As primeiras imagens de Houria (que ficou traduzido aqui como “Dançando no Silêncio", mas eu não gosto desse título porque sempre quero dizer “Dançando no Escuro", um filme que amo, mas que renderia um texto totalmente diferente), filme novo da Mounia Meddour, mostram a protagonista, a tal da Houria (interpretada pela Lyna Khoudri, que eu acho uma estrela) dançando o lago dos cisnes em uma laje com enormes fones de ouvido bluetooth na cabeça.
Eu identifico rapidamente, meu olhar treinado tanto pela faculdade de cinema quanto por 15 anos de ballet clássico, que os pés na sapatilha de ponta não são da atriz. A gente nunca a vê de corpo inteiro e embora ela seja uma dançarina competente, o que ela faz com os braços não justifica a técnica perfeita dos pés. Não me importa. A diretora faz da limitação um elemento criativo e cria no espectador desde o início o sentimento de fragmentação que é de certa forma o tema desse filme.

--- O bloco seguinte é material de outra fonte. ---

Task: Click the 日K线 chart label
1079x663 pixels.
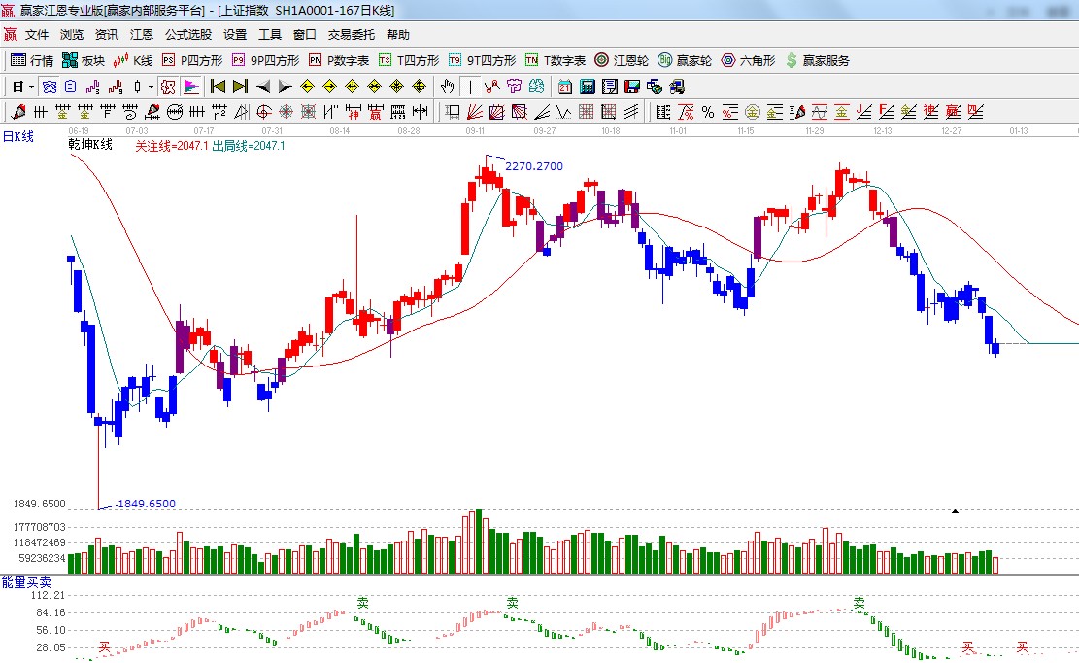Action: coord(17,137)
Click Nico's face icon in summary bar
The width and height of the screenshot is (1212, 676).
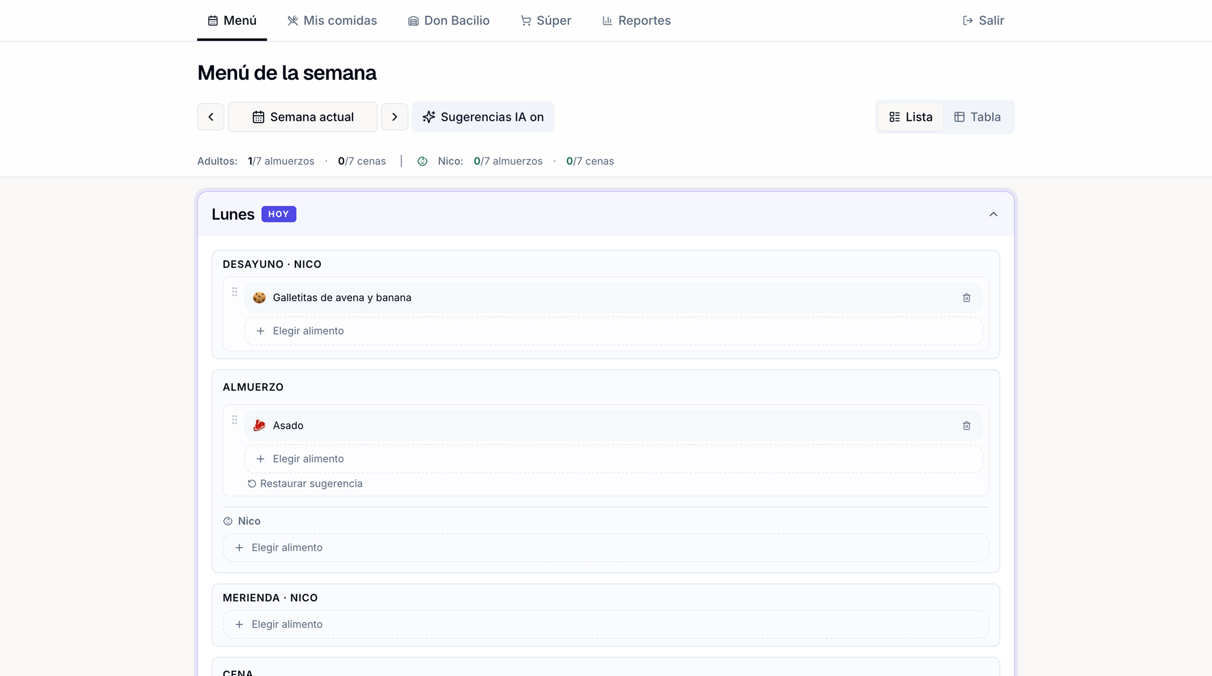(423, 161)
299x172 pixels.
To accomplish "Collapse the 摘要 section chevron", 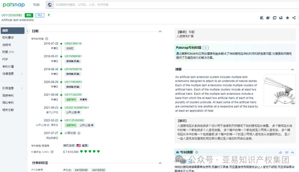I will tap(292, 70).

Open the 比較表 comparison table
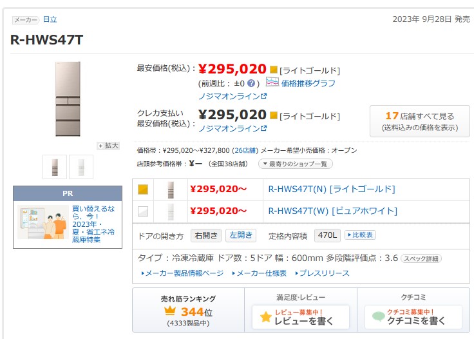(x=360, y=235)
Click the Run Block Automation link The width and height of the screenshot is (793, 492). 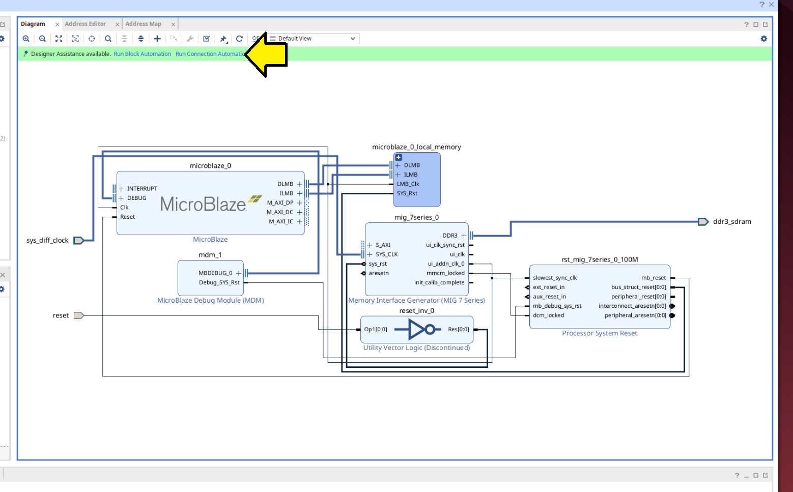click(x=142, y=54)
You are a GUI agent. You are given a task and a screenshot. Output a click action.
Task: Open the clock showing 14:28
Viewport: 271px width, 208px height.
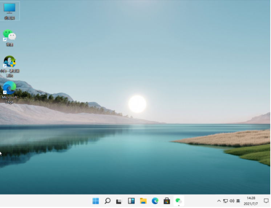pyautogui.click(x=251, y=198)
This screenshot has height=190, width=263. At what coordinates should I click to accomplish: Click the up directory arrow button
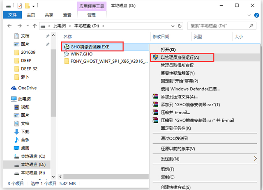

A Mounia Meddour é a mesma diretora de Papicha, um filme de alguns anos atrás a respeito de um grupo de meninas durante a guerra civil argelina que usa um desfile de moda como forma de expressão individual. Nele também a Lyna Khoudri faz uma garota especialmente talentosa que se torna líder de um grupo. É possível dizer que os dois filmes são variações do mesmo tema, repetição da mesma forma. Mas mais uma vez, eu não me importo. Porque mais uma vez, a limitação me parece virar projeto.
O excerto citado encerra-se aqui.